There are two concrete subclasses: Http1ClientTransaction and Http2Stream.
Session Object Relationships¶
HTTP/1.x Objects¶
This diagram shows the relationships between objects created as part of a HTTP/1.x session. A NetVC
object performs the basic network level protocols. The Http1ClientSession object has a reference to the
associated NetVC object. The NetVC object is available via the ProxyClientSession::get_netvc()
method.
The Http1ClientSession object contains a Http1ClientTransaction objet. For each HTTP request, it calls
the ProxyClientSession::new_transaction()
method to instantiate the Http1ClientTransaction object. With the HTTP/1.x
protocol at most one transaction can be active at a time.
When the Http1ClientTransaction object is instantiated via ProxyClientTransaction::new_transaction()
it allocates a
new HttpSM object, initializes it, and calls HttpSM::attach_client_session()
to associate the
Http1ClientTransaction object with the new HttpSM.

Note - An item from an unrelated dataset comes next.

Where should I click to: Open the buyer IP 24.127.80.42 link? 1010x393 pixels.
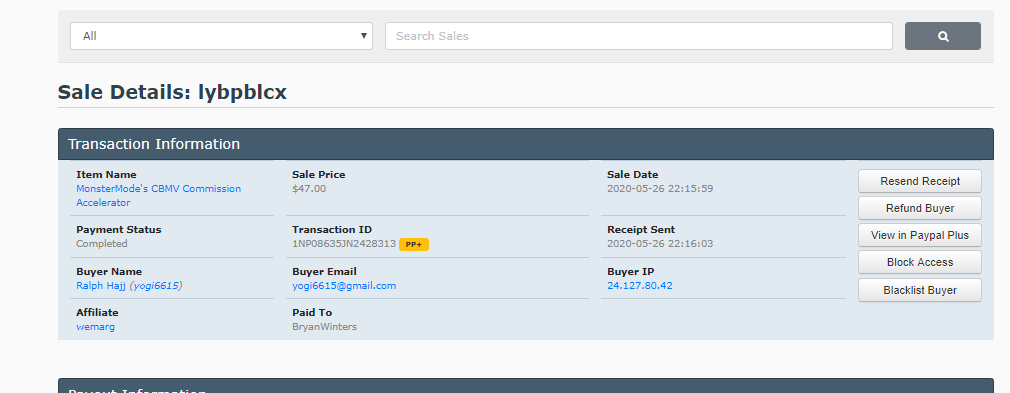point(640,285)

The ProxyClientTransaction object refers to the HttpSM via the current_reader member variable. The HttpSM object refers to ProxyClientTransaction via the ua_session member variable (session in the member name is historical because the HttpSM used to refer directly to the ClientSession object).
HTTP/2 Objects¶
This diagram shows the relationships between objects created as part of a HTTP/2 session. It is very similar
to the HTTP/1.x case. The Http2ClientSession object interacts with the NetVC. The Http2Stream object creates
a HttpSM object object when ProxyClient::new_transaction()
is called.
One difference is that the Http/2 protocol allows for multiple simultaneous transactions, so the Http2ClientSession object must be able to manage multiple streams. From the HttpSM perspective it is interacting with a ProxyClientTransaction object, and there is no difference between working with a Http2Stream and a Http1ClientTransaction.

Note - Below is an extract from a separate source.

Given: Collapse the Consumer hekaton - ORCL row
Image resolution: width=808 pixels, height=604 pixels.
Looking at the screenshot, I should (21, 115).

Transaction and Session Shutdown¶
One of the trickiest bits of managing sessions and transactions is cleaning things up accurately and in a timely fashion. In addition, the TXN_CLOSE hooks and SSN_CLOSE hooks must be executed accurately. The TXN_CLOSE hooks must be executely exactly once. The SSN_CLOSE hook must also be executed exactly once and only after all the TXN_CLOSE hooks of all the child transactions have been executed. The CLOSE hooks are important for many plugins to ensure that plugin allocated objects are appropriately reclaimed.
If objects are not cleaned up, memory leaks will occurs. If objects are reclaimed too soon, delayed events may cause use-after-free and other related memory corruption errors.

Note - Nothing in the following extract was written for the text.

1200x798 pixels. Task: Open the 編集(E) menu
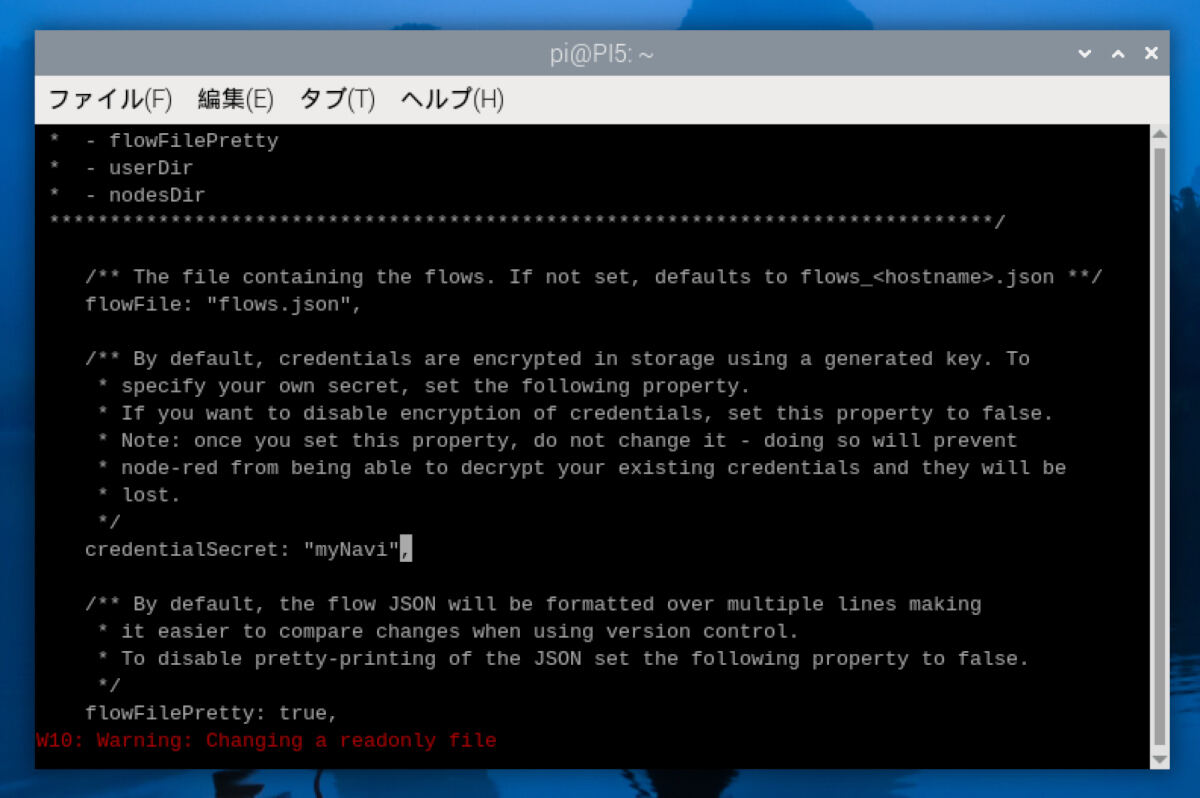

To ensure that sessions and transactions are correctly shutdown the following assertions are maintained.
The Session object will not call
::destroy()
on itself until all child transaction objects are fully shutdown (i.e. TXN_CLOSE hooks are called and the transaction objects have been freed).The Transaction object will not call
::destroy()
on itself until the associated HttpSM has been shutdown. InHttpSM::kill_this()
, the HttpSM will callProxyClientTransaction::transaction_done()
on the ua_session object. If the user agent initiates the termination, the ProxyClientTransaction object will send a WRITE_COMPLETE, EOS, or ERROR event on the open VIO object. This should signal to the HttpSM object to shut itself down.